To calculate the in-focus optical field the object wave u_z = 0, registered at plane z = 0 is propagated to a defined distance z, found via an automatic focusing algorithm [16], which can be done using, e.g., angular spectrum method [10–13]:

(1)$${\tilde u_{z = 0}}\left( {{f_x},{f_y}} \right) = \smallint \smallint {u_{z = 0}}(x,y)\exp [ - i2\pi ({f_x}x + {f_y}y)]dxdy,$$

(2)$${\tilde u_z}({{f_x},{f_y}} )= {u_{z = 0}}({{f_x},{f_y}} )\exp \left[ { - i2\pi z\sqrt {{{\left( {\frac{n}{\lambda }} \right)}^2} - {{({{f_x} + {f_y}} )}^2}} } \right],$$

(3)$${u_z}\left( {x,y} \right) = \smallint \smallint {\tilde u_z}({f_x},{f_y})\exp [i2\pi ({f_x}x + {f_y}y)]d{f_x}d{f_y}.$$

In Eqs. (1–3) tilde denotes Fourier transform, i is an imaginary unit, (f_x,f_y) are spatial frequencies, λ stands for the light wavelength, n is the refractive index of the medium in which the propagation takes place.

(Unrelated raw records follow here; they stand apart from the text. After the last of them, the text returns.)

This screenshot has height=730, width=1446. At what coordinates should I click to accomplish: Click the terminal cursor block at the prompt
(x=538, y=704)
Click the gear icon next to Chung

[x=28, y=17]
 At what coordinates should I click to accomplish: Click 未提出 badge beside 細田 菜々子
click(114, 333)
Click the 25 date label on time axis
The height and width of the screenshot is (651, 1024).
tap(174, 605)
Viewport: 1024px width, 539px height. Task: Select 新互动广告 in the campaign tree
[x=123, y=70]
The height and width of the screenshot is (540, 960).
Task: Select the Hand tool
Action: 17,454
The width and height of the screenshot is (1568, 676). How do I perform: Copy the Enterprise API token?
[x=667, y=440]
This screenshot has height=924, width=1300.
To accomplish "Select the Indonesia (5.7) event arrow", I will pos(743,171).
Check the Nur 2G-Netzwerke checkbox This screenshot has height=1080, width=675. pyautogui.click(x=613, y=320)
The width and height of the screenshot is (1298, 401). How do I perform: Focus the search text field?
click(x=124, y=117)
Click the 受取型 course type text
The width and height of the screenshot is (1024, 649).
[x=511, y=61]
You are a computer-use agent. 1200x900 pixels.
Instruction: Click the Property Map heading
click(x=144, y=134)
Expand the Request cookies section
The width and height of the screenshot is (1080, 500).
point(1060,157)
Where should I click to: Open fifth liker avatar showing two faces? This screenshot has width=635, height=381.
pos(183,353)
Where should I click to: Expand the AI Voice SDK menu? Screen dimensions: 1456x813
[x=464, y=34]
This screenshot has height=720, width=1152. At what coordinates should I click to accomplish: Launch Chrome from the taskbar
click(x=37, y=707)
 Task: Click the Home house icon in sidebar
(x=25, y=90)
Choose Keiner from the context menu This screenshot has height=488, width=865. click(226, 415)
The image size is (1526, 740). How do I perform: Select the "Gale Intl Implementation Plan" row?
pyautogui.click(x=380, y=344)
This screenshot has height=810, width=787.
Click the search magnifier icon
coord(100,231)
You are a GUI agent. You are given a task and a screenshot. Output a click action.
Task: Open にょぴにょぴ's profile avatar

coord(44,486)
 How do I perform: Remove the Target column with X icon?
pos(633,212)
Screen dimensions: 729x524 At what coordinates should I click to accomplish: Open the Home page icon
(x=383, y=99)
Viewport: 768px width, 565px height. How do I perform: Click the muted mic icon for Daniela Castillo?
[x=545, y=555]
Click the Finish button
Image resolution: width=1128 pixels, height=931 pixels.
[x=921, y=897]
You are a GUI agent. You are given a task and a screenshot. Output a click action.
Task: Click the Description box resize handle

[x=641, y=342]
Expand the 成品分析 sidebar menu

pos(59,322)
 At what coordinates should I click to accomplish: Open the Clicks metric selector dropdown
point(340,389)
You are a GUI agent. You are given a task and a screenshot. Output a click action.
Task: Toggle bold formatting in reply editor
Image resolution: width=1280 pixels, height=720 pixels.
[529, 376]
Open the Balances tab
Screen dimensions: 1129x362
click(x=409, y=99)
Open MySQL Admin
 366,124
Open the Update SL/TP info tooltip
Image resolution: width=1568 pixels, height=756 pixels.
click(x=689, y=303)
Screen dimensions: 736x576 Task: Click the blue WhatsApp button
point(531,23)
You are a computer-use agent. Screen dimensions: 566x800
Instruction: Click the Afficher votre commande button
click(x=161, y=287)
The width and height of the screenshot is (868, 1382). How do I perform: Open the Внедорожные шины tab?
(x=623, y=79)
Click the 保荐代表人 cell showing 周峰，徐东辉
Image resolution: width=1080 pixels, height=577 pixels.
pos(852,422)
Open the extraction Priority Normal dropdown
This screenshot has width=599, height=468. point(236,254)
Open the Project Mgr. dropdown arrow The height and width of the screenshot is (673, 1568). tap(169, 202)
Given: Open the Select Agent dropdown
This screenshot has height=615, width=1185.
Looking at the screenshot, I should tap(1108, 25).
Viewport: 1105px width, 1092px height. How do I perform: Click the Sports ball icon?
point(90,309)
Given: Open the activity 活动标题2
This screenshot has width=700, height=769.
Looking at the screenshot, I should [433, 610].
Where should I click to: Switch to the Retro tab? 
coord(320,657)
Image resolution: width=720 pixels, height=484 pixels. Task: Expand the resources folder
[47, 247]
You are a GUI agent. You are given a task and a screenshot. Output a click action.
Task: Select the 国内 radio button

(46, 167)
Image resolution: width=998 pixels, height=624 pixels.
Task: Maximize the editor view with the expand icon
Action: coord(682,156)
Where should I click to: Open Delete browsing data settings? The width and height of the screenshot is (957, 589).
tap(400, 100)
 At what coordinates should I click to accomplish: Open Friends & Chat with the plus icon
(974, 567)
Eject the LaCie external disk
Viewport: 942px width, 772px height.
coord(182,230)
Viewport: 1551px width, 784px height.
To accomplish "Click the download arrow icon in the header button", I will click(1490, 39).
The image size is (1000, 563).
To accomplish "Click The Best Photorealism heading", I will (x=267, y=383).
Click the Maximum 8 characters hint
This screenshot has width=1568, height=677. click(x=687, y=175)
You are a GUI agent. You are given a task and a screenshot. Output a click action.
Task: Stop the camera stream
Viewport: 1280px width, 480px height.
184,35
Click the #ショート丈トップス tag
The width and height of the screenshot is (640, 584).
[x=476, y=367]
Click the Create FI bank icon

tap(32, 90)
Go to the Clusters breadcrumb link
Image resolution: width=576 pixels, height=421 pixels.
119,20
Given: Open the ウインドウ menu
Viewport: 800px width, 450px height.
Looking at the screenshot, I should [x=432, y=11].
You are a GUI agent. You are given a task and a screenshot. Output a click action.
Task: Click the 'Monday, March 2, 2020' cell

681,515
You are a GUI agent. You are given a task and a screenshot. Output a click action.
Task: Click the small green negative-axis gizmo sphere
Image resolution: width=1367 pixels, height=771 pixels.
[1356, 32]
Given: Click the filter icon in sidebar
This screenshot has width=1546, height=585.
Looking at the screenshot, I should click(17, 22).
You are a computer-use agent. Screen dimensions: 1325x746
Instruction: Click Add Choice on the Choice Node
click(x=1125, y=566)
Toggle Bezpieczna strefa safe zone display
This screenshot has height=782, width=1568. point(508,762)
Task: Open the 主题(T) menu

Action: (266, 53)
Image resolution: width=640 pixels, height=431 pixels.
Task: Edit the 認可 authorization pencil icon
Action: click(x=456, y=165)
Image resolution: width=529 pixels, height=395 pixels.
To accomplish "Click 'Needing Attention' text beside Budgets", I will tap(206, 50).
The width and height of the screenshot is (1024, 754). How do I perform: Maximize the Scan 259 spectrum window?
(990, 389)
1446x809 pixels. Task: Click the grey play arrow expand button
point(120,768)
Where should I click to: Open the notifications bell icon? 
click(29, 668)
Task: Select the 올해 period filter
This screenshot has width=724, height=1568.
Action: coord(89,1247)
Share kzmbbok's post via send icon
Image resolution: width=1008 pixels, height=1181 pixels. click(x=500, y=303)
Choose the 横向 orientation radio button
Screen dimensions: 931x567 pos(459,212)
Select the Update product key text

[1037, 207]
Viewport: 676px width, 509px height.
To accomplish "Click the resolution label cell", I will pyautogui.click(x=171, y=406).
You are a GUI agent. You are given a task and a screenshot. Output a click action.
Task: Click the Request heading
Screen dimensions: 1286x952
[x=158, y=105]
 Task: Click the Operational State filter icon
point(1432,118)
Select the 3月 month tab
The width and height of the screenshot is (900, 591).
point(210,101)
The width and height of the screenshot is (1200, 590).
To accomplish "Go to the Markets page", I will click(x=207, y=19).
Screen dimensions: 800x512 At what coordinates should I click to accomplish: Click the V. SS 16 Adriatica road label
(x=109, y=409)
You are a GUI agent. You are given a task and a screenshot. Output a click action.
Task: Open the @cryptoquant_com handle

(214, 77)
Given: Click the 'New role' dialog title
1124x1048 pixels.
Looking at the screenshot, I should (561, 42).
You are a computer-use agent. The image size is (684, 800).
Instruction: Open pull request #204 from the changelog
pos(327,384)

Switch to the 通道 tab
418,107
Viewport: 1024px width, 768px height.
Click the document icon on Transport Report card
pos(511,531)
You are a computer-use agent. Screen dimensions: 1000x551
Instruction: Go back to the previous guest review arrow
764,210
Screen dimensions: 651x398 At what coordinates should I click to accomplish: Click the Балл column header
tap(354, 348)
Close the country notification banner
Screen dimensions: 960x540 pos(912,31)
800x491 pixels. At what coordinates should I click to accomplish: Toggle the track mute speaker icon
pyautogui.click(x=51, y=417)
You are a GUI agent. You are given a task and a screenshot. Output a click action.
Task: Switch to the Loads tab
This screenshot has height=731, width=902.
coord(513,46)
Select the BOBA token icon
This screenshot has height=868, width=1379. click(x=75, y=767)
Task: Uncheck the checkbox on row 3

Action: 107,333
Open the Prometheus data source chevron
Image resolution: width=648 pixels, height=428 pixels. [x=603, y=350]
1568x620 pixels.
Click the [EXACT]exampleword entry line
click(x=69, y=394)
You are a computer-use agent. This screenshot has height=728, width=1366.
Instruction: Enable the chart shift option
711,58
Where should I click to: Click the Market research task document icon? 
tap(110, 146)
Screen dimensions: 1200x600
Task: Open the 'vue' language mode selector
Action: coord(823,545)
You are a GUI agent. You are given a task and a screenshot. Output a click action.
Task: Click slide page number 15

The purpose of the proposed experiment is an examination of captured lensless LPB hologram. To change the intensity of the beam a polarizer was rotated to different angle positions. Reducing the illumination power coming from the optical fiber and maintaining a constant exposure time of the recorded images cause a hardware-based shot-noise to appear. Figure 2(a) presents phase and amplitude noise (calculated as the standard deviation of the background object-free regions marked in Figs. 1(b) and 1(c)) plots estimated within reconstructed holograms recorded employing output laser power range: 7 µW - 50 µW. Micro Watt regime constitute a low photon budget; up to now sub milli Watts were used in the literature [73]. Noise makes it challenging to recognize and distinguish the details of the reconstructed holograms, both in amplitude Fig. 2(b) and phase Fig. 2(c). To counteract it, we can significantly extend the exposure time, which generally has two undesirable effects: (1) it limits the temporal resolution of the imaging device and (2) it increases the light-sample interaction needed to yield a single image. Other solution is to use appropriate filtering of the obtained hologram. Due to the quantitative metrological nature of the LDHM, the optimal choice would be to use a filter that does not distort the reconstructed amplitude and phase components and maintains the features of the examined objects.

Fig. 2. (a) Plots of background standard deviation versus laser output power, for (orange) amplitude term of the USAF 1951hologram reconstruction and (blue) phase term of the phase test target hologram reconstruction, (b) enlargements of the USAF 7th group with cross-sections for 7 µW (A) and 50 µW (B) illumination power, (c) enlargements of the phase target with cross-sections for 7 µW (C) and 50 µW (D) illumination power.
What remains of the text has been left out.